-- BEGIN Data provided --

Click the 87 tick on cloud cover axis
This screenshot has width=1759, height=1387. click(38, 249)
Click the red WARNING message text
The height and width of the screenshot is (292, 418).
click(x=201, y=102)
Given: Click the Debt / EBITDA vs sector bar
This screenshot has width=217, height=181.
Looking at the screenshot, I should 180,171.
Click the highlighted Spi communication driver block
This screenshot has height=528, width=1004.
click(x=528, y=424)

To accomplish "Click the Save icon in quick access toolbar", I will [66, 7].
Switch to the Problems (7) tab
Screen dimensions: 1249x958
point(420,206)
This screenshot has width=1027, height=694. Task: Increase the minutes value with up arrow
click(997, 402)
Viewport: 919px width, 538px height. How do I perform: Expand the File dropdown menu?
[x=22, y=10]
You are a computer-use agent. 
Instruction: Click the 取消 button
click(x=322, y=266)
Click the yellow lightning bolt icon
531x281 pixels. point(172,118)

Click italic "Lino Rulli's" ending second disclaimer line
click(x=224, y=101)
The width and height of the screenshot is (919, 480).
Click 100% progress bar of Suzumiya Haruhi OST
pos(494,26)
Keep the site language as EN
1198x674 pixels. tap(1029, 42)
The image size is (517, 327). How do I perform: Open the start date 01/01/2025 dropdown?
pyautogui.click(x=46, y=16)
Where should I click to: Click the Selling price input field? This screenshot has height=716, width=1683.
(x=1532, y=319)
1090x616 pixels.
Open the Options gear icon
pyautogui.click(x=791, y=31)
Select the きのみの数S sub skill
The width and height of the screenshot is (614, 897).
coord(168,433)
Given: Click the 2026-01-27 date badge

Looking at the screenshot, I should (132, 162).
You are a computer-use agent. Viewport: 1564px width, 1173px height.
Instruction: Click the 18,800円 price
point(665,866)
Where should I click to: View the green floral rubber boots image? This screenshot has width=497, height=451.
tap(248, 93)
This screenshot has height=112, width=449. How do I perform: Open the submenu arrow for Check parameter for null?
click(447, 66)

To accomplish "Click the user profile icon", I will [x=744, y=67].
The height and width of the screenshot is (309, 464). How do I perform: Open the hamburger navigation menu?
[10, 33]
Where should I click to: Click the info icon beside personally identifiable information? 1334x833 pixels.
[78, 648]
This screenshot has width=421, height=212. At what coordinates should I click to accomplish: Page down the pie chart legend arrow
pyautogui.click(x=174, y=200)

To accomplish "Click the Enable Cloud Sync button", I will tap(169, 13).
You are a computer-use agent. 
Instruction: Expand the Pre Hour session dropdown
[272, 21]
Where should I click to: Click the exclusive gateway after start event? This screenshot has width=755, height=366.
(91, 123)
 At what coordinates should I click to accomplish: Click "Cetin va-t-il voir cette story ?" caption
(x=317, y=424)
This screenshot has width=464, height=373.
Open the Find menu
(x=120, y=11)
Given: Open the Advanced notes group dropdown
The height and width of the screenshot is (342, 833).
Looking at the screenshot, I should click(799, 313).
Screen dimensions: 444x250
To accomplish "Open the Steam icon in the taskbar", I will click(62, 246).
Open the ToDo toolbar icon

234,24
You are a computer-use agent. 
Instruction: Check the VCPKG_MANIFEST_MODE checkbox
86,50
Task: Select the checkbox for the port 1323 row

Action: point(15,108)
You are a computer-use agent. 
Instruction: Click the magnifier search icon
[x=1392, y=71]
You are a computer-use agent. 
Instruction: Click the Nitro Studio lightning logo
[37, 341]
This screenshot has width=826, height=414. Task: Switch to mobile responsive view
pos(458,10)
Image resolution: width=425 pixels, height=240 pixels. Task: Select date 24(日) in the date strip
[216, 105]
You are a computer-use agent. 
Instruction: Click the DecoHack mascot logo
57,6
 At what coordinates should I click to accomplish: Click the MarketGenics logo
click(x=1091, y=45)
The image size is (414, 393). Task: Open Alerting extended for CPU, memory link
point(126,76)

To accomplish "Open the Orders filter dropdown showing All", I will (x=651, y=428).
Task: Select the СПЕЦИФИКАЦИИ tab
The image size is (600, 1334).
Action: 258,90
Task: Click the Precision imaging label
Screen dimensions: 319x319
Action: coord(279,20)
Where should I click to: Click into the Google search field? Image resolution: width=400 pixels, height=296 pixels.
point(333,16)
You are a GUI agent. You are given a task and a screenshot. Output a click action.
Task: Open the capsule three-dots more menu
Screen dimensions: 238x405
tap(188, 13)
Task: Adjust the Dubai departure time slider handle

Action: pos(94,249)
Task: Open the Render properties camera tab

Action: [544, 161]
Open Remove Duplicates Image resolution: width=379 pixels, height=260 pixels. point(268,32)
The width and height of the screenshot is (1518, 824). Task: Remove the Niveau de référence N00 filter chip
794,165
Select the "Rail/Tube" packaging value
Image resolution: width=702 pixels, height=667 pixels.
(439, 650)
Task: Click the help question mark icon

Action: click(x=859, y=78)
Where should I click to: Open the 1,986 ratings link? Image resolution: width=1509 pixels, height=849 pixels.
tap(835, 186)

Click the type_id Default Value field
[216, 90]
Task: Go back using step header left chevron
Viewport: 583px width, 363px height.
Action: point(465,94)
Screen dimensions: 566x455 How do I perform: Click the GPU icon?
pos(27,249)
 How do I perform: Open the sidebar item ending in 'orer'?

-- END Data provided --

- _What you should do_
Copy out everything above, from the line containing "This screenshot has width=464, height=373." down to the line containing "Looking at the screenshot, I should click(799, 313).", without any changes.

- _Answer for this exercise_
This screenshot has width=464, height=373.
Open the Find menu
(x=120, y=11)
Given: Open the Advanced notes group dropdown
The height and width of the screenshot is (342, 833).
Looking at the screenshot, I should click(799, 313).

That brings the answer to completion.